(Available data)

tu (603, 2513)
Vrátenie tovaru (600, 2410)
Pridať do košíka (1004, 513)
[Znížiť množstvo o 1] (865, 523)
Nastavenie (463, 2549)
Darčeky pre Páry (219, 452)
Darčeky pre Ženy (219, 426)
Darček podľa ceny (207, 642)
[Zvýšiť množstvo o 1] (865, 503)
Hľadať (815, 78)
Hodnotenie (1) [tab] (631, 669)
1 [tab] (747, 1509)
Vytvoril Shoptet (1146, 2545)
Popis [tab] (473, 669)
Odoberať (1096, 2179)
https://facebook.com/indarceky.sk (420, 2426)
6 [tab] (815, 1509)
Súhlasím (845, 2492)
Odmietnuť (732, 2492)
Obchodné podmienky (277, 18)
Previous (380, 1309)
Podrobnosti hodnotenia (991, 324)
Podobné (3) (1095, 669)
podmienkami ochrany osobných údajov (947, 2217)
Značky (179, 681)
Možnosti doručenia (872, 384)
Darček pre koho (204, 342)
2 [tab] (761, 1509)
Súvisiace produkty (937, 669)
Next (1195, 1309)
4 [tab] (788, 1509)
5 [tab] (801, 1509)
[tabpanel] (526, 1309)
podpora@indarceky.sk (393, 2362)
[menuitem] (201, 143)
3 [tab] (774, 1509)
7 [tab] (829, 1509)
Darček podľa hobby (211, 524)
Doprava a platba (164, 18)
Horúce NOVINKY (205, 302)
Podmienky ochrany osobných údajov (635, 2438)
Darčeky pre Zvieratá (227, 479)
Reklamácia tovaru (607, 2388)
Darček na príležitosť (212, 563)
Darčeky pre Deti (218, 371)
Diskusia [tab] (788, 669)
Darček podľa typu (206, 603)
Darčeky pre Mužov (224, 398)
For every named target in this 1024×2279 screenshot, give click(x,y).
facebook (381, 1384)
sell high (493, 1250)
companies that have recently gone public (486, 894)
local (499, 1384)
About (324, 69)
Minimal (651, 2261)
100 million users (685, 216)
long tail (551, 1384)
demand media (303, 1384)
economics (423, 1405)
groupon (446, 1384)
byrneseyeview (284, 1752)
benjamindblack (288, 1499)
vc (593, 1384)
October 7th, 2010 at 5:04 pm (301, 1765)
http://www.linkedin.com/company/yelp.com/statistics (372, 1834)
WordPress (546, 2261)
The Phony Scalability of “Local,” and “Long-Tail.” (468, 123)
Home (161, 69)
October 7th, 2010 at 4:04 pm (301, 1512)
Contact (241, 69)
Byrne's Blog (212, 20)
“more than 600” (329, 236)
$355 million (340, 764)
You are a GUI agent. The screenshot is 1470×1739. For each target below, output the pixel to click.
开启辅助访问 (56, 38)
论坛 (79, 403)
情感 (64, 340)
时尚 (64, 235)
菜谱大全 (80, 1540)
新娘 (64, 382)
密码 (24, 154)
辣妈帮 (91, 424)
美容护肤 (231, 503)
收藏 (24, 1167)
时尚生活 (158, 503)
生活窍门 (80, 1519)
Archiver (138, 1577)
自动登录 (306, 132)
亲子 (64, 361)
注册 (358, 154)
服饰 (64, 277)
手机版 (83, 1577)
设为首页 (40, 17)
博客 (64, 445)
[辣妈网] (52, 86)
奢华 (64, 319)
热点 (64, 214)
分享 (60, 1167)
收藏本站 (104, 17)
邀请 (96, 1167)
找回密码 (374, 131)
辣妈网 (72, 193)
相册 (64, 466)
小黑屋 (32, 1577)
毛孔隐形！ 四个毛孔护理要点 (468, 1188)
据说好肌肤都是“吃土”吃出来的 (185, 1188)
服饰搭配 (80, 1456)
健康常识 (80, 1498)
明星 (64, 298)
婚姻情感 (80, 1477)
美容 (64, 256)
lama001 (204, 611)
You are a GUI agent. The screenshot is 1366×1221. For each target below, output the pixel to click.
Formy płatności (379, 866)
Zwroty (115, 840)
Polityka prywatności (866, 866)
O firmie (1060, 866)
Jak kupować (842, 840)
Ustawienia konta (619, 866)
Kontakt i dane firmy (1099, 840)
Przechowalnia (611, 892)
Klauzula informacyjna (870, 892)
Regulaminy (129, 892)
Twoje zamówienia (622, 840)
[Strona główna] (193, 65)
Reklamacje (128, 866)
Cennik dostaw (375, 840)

(End Available data)

**Exercise requirements:**
Please reproduce, word for word, every line from the line with "Polityka prywatności (866, 866)" to the final line above, including both ends.

**Answer to the exercise:**
Polityka prywatności (866, 866)
O firmie (1060, 866)
Jak kupować (842, 840)
Ustawienia konta (619, 866)
Kontakt i dane firmy (1099, 840)
Przechowalnia (611, 892)
Klauzula informacyjna (870, 892)
Regulaminy (129, 892)
Twoje zamówienia (622, 840)
[Strona główna] (193, 65)
Reklamacje (128, 866)
Cennik dostaw (375, 840)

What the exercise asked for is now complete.